En de plaats van toen is gebleven. Hij
stond er, nog niet zo lang geleden. Zelfs al heeft de inprenting van hun
lichamen in de warme welige aarde zich sinds lang al geëffend, zelfs al hebben
mossen zich vermenigvuldigd en al waren de mieren erover, de spinnen, de bijen,
de bosduiven, de sijsjes, zelfs al is het bos thans dichtgegroeid en zijn alle
sporen uitgewist, in hem is die plaats gebleven, de plaats waar hun lichaam was,
onherroepelijk gebleven, verweven met al het andere, maar nu lijk een messteek
deze morgen, een helderheid in zijn geest, er torenhoog boven uit. Hij
schrijvend, de beelden oproepend, omkaderend, verinnigend wat kon geweest zijn
en nu omgezet in woorden. En wat ooit was, herbeleefd in woorden, leeggehaald
in woorden. Het ogenblik van toen nu brandend lijk een toorts in de nacht.
De eenzaamheid die zwellen gaat. Het
oude gebeuren dooraderd door wat erna kwam, gespreid over de jaren: de vrouw
die hij huwde en de moeder van zijn kinderen werd, zij die hij ontmoette op het
Eliot-ogenblik en, een beeld dat hem nu niet loslaat, zij met wie hij afdaalde
in een oase van licht en ruimte, van sneeuw en ijs, over de gletsjer naar Zinal
toe, op een dag van licht dat hij opnieuw ontvankelijk was.
Betekenisloos was het te hopen, dat
met het verbranden van alle geschriften ook de pijnen die hij bracht zouden
verdwenen zijn, al waren er ook vreugdes geweest en hoopvol verwachten. Maar
openingen geslagen sluiten zich zelden volledig. Je hebt altijd wel een takje
mimosa dat je terugvindt in een oud boek of een vergeeld blad met een gedicht
dat je van buiten kent. Je houdt wel een boek met een naam erin of een
postkaart met de afbeelding van Akhnaton, of een jonge lijsterbes die je meenam
uit het bos en die je te dicht bij het huis, onder het venster van je
slaapkamer hebt geplant. Zo bewaren we, om nooit te vergeten, een teken van elk
gebeuren dat een belangrijk punt was in ons leven, om dan achteraf de betekenis
misschien dan toch te vergeten. En dan ook weet je nimmer hoe eenzaam je zult
zijn des avonds in het te grote bed, denkend aan wat had kunnen zijn.
En meer dan ooit kan hij aanvaarden
dat het de schijn heeft dat het de toekomst is die het heden bepaalt en dat
onze vrijheid van handelen slechts ogenschijnlijk is omdat elke handeling in
feite verlopen is in functie van het komende, dat keer op keer het nu wordt en
het enkel het nu-ogenblik is dat van deze aarde is.
En denkt hij, moet ik niet geloven dat
mijn schrijven dag na dag een daad is die niet ik me heb opgelegd maar iets of
iemand buiten mij die toekijkt, opdat uiteindelijk, uit dit alles zou ontstaan
wat thans, o zo tergend traag, gestalte krijgt en inhoud?

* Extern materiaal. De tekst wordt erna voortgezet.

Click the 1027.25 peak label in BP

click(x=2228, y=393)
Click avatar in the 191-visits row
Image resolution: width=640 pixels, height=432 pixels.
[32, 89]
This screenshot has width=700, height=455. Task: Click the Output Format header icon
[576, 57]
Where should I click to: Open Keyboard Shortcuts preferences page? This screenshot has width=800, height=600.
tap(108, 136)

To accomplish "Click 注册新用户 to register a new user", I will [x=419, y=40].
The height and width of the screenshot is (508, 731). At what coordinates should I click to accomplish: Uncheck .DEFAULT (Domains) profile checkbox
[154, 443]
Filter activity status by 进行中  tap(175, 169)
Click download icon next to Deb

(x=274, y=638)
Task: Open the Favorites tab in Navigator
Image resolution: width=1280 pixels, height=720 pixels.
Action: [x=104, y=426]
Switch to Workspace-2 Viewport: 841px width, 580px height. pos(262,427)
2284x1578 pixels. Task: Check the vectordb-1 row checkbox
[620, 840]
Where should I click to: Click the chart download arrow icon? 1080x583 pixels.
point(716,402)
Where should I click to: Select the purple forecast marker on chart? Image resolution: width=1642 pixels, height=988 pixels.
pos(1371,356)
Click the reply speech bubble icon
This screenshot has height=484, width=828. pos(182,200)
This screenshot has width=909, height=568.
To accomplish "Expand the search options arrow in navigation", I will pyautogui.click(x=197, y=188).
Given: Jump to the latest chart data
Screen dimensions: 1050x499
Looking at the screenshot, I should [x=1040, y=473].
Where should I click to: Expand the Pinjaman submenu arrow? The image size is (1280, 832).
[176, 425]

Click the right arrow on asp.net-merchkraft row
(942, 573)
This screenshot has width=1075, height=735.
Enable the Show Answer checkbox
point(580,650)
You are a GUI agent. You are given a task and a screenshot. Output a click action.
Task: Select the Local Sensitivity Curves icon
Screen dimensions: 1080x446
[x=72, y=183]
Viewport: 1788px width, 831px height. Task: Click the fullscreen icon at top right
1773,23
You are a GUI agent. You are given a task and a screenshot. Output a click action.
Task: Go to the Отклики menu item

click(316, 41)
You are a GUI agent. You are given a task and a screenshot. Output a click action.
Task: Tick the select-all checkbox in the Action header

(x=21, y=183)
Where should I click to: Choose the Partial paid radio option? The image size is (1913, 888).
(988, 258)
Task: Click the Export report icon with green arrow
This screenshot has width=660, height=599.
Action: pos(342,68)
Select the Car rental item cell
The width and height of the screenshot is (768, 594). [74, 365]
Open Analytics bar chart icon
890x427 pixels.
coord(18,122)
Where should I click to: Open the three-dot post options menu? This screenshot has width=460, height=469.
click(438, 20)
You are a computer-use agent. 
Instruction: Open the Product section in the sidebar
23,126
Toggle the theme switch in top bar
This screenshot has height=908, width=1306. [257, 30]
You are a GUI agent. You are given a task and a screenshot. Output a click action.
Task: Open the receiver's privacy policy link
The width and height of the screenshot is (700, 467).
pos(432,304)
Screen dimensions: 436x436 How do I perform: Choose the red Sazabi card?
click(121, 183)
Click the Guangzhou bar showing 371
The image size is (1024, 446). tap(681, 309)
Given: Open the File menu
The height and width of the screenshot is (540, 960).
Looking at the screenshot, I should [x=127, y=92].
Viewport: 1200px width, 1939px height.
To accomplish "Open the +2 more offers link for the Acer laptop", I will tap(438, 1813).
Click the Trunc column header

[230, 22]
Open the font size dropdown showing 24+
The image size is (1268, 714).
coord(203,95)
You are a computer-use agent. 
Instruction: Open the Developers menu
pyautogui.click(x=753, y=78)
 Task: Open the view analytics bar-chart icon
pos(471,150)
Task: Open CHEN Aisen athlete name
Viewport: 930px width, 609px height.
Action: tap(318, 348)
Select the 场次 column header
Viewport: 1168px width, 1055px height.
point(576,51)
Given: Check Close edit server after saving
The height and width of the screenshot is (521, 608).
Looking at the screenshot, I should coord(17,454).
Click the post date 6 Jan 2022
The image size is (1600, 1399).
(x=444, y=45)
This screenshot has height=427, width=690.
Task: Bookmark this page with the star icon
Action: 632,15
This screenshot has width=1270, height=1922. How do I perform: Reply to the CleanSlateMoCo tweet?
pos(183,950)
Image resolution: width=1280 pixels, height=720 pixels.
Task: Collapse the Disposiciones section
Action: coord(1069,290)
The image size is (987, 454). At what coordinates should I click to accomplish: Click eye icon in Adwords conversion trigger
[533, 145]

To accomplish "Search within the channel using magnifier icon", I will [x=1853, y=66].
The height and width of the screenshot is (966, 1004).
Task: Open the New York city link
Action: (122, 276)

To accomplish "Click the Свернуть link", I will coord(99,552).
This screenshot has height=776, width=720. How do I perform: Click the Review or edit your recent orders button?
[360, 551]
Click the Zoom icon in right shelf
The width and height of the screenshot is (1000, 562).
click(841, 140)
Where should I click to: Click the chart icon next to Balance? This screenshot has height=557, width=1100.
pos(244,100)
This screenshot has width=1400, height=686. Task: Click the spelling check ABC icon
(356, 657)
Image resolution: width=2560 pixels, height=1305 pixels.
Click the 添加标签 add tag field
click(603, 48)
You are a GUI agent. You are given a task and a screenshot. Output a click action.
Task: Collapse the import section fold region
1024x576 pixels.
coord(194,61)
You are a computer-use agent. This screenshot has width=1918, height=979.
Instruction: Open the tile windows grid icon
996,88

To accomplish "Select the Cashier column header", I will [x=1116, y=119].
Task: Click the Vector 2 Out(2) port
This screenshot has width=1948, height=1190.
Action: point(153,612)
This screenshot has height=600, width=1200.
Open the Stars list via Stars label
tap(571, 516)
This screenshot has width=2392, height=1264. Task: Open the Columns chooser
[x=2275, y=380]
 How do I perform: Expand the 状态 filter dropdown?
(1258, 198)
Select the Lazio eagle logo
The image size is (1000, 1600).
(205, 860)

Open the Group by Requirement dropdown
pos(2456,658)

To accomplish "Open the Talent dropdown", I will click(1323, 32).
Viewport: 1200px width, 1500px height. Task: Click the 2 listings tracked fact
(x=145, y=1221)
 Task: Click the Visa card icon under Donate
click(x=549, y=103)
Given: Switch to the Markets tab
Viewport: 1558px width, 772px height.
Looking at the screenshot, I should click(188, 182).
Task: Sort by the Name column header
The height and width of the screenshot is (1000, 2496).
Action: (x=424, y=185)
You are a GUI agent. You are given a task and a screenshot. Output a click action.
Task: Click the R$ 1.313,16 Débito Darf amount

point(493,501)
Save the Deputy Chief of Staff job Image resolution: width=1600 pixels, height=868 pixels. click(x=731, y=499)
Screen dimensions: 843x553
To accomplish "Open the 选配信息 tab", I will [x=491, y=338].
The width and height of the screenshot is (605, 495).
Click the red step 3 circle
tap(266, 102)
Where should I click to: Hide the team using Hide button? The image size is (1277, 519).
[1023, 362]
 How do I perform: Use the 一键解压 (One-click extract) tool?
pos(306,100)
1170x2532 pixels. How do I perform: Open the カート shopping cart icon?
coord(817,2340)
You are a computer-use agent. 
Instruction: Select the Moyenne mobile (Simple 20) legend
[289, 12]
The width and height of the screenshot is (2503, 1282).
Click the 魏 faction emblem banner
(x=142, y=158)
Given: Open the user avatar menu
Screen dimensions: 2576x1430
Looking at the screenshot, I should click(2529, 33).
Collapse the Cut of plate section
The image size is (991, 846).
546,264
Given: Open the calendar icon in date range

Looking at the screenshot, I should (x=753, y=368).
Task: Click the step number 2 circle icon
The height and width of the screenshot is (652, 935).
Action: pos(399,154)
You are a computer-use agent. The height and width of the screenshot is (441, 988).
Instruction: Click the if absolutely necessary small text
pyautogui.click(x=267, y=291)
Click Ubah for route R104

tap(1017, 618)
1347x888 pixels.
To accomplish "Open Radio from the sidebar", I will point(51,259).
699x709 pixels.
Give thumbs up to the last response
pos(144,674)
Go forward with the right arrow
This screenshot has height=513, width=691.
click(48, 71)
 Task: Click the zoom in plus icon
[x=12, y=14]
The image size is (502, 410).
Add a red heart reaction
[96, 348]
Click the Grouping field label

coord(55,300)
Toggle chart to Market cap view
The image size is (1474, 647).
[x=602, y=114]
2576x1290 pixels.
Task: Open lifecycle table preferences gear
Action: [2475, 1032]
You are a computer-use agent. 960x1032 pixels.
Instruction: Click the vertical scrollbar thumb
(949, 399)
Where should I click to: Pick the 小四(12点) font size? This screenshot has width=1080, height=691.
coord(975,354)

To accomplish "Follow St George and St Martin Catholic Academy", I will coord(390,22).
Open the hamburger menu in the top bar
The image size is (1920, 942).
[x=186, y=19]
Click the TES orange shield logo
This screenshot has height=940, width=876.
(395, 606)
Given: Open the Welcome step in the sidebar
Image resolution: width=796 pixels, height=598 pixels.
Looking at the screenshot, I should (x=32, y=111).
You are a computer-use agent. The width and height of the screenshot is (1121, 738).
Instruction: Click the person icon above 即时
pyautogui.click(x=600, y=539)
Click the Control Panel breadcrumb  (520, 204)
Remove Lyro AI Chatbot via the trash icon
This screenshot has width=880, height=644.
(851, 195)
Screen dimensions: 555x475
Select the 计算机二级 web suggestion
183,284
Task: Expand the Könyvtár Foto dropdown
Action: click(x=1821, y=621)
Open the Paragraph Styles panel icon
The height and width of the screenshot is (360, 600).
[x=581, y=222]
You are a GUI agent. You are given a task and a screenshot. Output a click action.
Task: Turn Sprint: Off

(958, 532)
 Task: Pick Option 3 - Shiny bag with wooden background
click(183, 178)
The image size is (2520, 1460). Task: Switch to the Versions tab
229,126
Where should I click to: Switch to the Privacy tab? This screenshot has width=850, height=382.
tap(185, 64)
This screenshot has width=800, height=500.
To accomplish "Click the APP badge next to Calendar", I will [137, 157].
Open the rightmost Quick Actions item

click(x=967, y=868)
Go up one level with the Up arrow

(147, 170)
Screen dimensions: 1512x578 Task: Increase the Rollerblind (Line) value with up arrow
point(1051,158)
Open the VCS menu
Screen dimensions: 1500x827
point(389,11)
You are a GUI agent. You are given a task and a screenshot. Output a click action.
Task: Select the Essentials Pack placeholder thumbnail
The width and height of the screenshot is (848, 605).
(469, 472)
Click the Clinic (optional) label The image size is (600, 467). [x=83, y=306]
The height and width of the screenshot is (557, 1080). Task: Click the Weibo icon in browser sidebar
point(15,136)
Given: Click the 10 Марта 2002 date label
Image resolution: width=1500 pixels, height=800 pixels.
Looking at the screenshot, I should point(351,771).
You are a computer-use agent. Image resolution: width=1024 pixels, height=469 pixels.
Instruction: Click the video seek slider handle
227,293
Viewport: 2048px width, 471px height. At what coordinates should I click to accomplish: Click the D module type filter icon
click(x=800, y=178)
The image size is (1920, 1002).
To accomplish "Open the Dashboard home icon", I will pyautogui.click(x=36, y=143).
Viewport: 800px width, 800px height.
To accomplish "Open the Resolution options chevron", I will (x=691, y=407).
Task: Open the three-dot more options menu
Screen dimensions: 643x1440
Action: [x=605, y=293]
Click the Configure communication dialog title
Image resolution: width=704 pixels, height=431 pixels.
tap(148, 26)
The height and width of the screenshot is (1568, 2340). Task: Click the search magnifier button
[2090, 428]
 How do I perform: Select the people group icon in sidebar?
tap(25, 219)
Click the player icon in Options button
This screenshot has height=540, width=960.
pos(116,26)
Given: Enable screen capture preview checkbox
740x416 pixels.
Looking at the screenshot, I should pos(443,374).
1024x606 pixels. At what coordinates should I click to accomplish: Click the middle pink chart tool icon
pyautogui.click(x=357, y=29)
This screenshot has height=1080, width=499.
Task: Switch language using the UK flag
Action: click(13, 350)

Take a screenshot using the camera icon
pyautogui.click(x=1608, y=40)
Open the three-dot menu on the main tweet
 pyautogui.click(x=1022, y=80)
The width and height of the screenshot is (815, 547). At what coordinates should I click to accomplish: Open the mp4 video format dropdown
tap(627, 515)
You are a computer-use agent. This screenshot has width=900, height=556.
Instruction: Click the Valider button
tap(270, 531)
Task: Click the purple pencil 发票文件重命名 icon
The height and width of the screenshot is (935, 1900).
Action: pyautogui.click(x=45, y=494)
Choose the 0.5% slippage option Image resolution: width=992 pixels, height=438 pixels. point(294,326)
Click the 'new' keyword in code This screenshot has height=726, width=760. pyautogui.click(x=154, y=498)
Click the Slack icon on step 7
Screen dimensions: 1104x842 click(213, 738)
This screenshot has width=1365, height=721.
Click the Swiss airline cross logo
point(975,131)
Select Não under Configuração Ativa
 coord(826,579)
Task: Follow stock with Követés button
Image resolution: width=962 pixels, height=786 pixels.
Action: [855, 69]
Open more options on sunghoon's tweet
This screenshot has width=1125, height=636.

Uit een korte slaap komt hij terug. De
wind zucht in de haard. Hij realiseert zich dat hij oud geworden is, dat zijn
jeugd geleefd is. Hij realiseert zich hoe het kan dat onder een bepaalde impuls
komende van waar ook, zijn innerlijk leven gestoord kan worden.
Dat dit regelmatig voorvalt, is een
zekerheid maar dat hij het dan gaat uitschrijven is iets dat hem overstijgt,
zodat hij zich achteraf moet afvragen wie de beslissing nam, hijzelf of de
omstandigheden, waarin hij zich op dat ogenblik bevond.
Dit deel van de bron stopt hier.